[Work item]
An exact copy of all the data is required.

[Source material]
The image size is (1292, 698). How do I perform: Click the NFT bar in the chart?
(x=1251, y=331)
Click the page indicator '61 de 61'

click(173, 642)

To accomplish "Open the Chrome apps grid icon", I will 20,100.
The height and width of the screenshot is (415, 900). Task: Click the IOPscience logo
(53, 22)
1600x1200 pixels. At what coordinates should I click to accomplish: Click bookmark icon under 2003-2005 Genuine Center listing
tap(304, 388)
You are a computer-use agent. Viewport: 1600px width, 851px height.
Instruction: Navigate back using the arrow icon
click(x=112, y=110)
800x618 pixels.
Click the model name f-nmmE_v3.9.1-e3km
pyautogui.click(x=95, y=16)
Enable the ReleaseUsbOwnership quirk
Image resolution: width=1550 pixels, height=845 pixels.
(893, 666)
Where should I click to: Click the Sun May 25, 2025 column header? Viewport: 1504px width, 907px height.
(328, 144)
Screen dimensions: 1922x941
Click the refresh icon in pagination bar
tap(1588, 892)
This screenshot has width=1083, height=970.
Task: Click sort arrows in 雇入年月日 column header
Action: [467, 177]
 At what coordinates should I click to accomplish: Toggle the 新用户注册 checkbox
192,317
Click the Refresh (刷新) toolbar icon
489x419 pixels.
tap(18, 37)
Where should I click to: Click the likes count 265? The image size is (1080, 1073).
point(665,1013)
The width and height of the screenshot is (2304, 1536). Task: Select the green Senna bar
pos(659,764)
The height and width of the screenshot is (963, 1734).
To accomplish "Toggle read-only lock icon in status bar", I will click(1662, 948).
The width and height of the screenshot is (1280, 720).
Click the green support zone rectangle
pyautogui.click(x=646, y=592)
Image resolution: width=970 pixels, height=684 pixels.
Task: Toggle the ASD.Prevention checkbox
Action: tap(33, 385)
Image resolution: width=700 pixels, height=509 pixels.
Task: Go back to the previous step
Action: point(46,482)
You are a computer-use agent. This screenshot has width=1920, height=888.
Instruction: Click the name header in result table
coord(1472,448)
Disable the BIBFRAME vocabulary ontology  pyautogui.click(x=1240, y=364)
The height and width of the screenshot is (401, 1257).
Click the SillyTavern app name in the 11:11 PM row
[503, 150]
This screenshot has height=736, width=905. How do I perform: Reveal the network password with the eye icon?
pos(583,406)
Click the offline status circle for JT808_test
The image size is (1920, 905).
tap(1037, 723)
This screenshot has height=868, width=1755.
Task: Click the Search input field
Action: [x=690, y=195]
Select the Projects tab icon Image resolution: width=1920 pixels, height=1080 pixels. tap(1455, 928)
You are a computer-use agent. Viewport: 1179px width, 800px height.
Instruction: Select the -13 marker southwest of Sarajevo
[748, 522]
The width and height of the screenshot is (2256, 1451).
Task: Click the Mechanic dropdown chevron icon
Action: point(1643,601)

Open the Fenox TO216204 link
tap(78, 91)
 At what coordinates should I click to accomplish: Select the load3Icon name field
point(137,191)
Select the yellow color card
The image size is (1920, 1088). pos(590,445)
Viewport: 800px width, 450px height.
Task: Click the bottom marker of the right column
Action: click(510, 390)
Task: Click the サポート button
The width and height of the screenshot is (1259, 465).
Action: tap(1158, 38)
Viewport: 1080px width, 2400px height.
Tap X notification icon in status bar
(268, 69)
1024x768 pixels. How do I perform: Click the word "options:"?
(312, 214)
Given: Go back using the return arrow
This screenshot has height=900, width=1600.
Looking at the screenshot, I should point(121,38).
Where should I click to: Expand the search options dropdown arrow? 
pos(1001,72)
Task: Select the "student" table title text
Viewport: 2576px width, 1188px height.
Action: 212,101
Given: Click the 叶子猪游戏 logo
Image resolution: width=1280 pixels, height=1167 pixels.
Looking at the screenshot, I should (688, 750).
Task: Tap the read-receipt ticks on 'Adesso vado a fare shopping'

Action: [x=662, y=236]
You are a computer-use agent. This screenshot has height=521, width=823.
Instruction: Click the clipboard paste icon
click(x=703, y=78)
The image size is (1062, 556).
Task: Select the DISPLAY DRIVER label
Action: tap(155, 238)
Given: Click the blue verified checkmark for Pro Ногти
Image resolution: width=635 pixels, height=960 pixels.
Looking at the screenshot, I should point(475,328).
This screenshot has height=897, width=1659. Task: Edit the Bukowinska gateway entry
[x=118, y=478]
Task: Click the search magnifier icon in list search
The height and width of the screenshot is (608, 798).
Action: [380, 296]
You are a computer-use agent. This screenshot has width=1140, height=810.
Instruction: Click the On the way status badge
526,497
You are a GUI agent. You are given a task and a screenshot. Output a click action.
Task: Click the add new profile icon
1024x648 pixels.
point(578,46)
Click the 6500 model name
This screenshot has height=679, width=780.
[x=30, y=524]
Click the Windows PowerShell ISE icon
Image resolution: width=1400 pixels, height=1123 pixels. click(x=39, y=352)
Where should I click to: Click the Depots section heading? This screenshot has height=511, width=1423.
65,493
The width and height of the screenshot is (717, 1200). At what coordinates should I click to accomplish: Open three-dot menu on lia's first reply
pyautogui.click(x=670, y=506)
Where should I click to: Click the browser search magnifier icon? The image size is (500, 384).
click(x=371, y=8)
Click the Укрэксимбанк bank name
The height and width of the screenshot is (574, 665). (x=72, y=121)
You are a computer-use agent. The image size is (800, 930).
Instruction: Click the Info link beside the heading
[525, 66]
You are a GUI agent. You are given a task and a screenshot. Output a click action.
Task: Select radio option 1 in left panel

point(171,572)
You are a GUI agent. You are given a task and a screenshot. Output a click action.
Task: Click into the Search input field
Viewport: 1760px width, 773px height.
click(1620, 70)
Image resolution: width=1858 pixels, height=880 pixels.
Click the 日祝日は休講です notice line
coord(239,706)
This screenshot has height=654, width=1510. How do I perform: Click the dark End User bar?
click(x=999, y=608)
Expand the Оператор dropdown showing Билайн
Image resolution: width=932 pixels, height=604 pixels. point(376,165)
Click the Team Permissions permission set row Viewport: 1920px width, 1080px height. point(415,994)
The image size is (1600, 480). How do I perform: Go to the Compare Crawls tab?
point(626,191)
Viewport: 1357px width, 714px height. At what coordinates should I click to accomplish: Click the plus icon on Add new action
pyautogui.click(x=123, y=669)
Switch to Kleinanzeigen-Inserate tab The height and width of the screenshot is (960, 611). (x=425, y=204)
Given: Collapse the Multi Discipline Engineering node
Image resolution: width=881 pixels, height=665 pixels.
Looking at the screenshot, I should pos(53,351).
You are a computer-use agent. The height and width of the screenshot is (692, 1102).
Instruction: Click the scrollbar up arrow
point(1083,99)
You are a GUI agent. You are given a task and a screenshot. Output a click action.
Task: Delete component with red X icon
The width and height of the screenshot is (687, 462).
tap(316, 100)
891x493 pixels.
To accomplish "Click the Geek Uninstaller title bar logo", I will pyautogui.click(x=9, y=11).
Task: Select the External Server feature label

[Final answer]
The image size is (1292, 698). How do I perform: Click the NFT bar in the chart?
(x=1251, y=331)
Click the page indicator '61 de 61'

click(173, 642)

To accomplish "Open the Chrome apps grid icon", I will 20,100.
The height and width of the screenshot is (415, 900). Task: Click the IOPscience logo
(53, 22)
1600x1200 pixels. At what coordinates should I click to accomplish: Click bookmark icon under 2003-2005 Genuine Center listing
tap(304, 388)
You are a computer-use agent. Viewport: 1600px width, 851px height.
Instruction: Navigate back using the arrow icon
click(x=112, y=110)
800x618 pixels.
Click the model name f-nmmE_v3.9.1-e3km
pyautogui.click(x=95, y=16)
Enable the ReleaseUsbOwnership quirk
Image resolution: width=1550 pixels, height=845 pixels.
(893, 666)
Where should I click to: Click the Sun May 25, 2025 column header? Viewport: 1504px width, 907px height.
(328, 144)
Screen dimensions: 1922x941
Click the refresh icon in pagination bar
tap(1588, 892)
This screenshot has width=1083, height=970.
Task: Click sort arrows in 雇入年月日 column header
Action: [467, 177]
 At what coordinates should I click to accomplish: Toggle the 新用户注册 checkbox
192,317
Click the Refresh (刷新) toolbar icon
489x419 pixels.
tap(18, 37)
Where should I click to: Click the likes count 265? The image size is (1080, 1073).
point(665,1013)
The width and height of the screenshot is (2304, 1536). Task: Select the green Senna bar
pos(659,764)
The height and width of the screenshot is (963, 1734).
To accomplish "Toggle read-only lock icon in status bar", I will click(1662, 948).
The width and height of the screenshot is (1280, 720).
Click the green support zone rectangle
pyautogui.click(x=646, y=592)
Image resolution: width=970 pixels, height=684 pixels.
Task: Toggle the ASD.Prevention checkbox
Action: tap(33, 385)
Image resolution: width=700 pixels, height=509 pixels.
Task: Go back to the previous step
Action: point(46,482)
You are a computer-use agent. This screenshot has width=1920, height=888.
Instruction: Click the name header in result table
coord(1472,448)
Disable the BIBFRAME vocabulary ontology  pyautogui.click(x=1240, y=364)
The height and width of the screenshot is (401, 1257).
Click the SillyTavern app name in the 11:11 PM row
[503, 150]
This screenshot has height=736, width=905. How do I perform: Reveal the network password with the eye icon?
pos(583,406)
Click the offline status circle for JT808_test
The image size is (1920, 905).
tap(1037, 723)
This screenshot has height=868, width=1755.
Task: Click the Search input field
Action: [x=690, y=195]
Select the Projects tab icon Image resolution: width=1920 pixels, height=1080 pixels. tap(1455, 928)
You are a computer-use agent. Viewport: 1179px width, 800px height.
Instruction: Select the -13 marker southwest of Sarajevo
[748, 522]
The width and height of the screenshot is (2256, 1451).
Task: Click the Mechanic dropdown chevron icon
Action: point(1643,601)

Open the Fenox TO216204 link
tap(78, 91)
 At what coordinates should I click to accomplish: Select the load3Icon name field
point(137,191)
Select the yellow color card
The image size is (1920, 1088). pos(590,445)
Viewport: 800px width, 450px height.
Task: Click the bottom marker of the right column
Action: click(510, 390)
Task: Click the サポート button
The width and height of the screenshot is (1259, 465).
Action: tap(1158, 38)
Viewport: 1080px width, 2400px height.
Tap X notification icon in status bar
(268, 69)
1024x768 pixels. How do I perform: Click the word "options:"?
(312, 214)
Given: Go back using the return arrow
This screenshot has height=900, width=1600.
Looking at the screenshot, I should point(121,38).
Where should I click to: Expand the search options dropdown arrow? 
pos(1001,72)
Task: Select the "student" table title text
Viewport: 2576px width, 1188px height.
Action: 212,101
Given: Click the 叶子猪游戏 logo
Image resolution: width=1280 pixels, height=1167 pixels.
Looking at the screenshot, I should (688, 750).
Task: Tap the read-receipt ticks on 'Adesso vado a fare shopping'

Action: [x=662, y=236]
You are a computer-use agent. This screenshot has height=521, width=823.
Instruction: Click the clipboard paste icon
click(x=703, y=78)
The image size is (1062, 556).
Task: Select the DISPLAY DRIVER label
Action: tap(155, 238)
Given: Click the blue verified checkmark for Pro Ногти
Image resolution: width=635 pixels, height=960 pixels.
Looking at the screenshot, I should point(475,328).
This screenshot has height=897, width=1659. Task: Edit the Bukowinska gateway entry
[x=118, y=478]
Task: Click the search magnifier icon in list search
The height and width of the screenshot is (608, 798).
Action: [380, 296]
You are a computer-use agent. This screenshot has width=1140, height=810.
Instruction: Click the On the way status badge
526,497
You are a GUI agent. You are given a task and a screenshot. Output a click action.
Task: Click the add new profile icon
1024x648 pixels.
point(578,46)
Click the 6500 model name
This screenshot has height=679, width=780.
[x=30, y=524]
Click the Windows PowerShell ISE icon
Image resolution: width=1400 pixels, height=1123 pixels. click(x=39, y=352)
Where should I click to: Click the Depots section heading? This screenshot has height=511, width=1423.
65,493
The width and height of the screenshot is (717, 1200). At what coordinates should I click to accomplish: Open three-dot menu on lia's first reply
pyautogui.click(x=670, y=506)
Where should I click to: Click the browser search magnifier icon? The image size is (500, 384).
click(x=371, y=8)
Click the Укрэксимбанк bank name
The height and width of the screenshot is (574, 665). (x=72, y=121)
You are a computer-use agent. The image size is (800, 930).
Instruction: Click the Info link beside the heading
[525, 66]
You are a GUI agent. You are given a task and a screenshot. Output a click action.
Task: Select radio option 1 in left panel

point(171,572)
You are a GUI agent. You are given a task and a screenshot. Output a click action.
Task: Click into the Search input field
Viewport: 1760px width, 773px height.
click(1620, 70)
Image resolution: width=1858 pixels, height=880 pixels.
Click the 日祝日は休講です notice line
coord(239,706)
This screenshot has height=654, width=1510. How do I perform: Click the dark End User bar?
click(x=999, y=608)
Expand the Оператор dropdown showing Билайн
Image resolution: width=932 pixels, height=604 pixels. point(376,165)
Click the Team Permissions permission set row Viewport: 1920px width, 1080px height. point(415,994)
The image size is (1600, 480). How do I perform: Go to the Compare Crawls tab?
point(626,191)
Viewport: 1357px width, 714px height. At what coordinates should I click to accomplish: Click the plus icon on Add new action
pyautogui.click(x=123, y=669)
Switch to Kleinanzeigen-Inserate tab The height and width of the screenshot is (960, 611). (x=425, y=204)
Given: Collapse the Multi Discipline Engineering node
Image resolution: width=881 pixels, height=665 pixels.
Looking at the screenshot, I should pos(53,351).
You are a computer-use agent. The height and width of the screenshot is (692, 1102).
Instruction: Click the scrollbar up arrow
point(1083,99)
You are a GUI agent. You are given a task and a screenshot. Output a click action.
Task: Delete component with red X icon
The width and height of the screenshot is (687, 462).
tap(316, 100)
891x493 pixels.
To accomplish "Click the Geek Uninstaller title bar logo", I will pyautogui.click(x=9, y=11).
Task: Select the External Server feature label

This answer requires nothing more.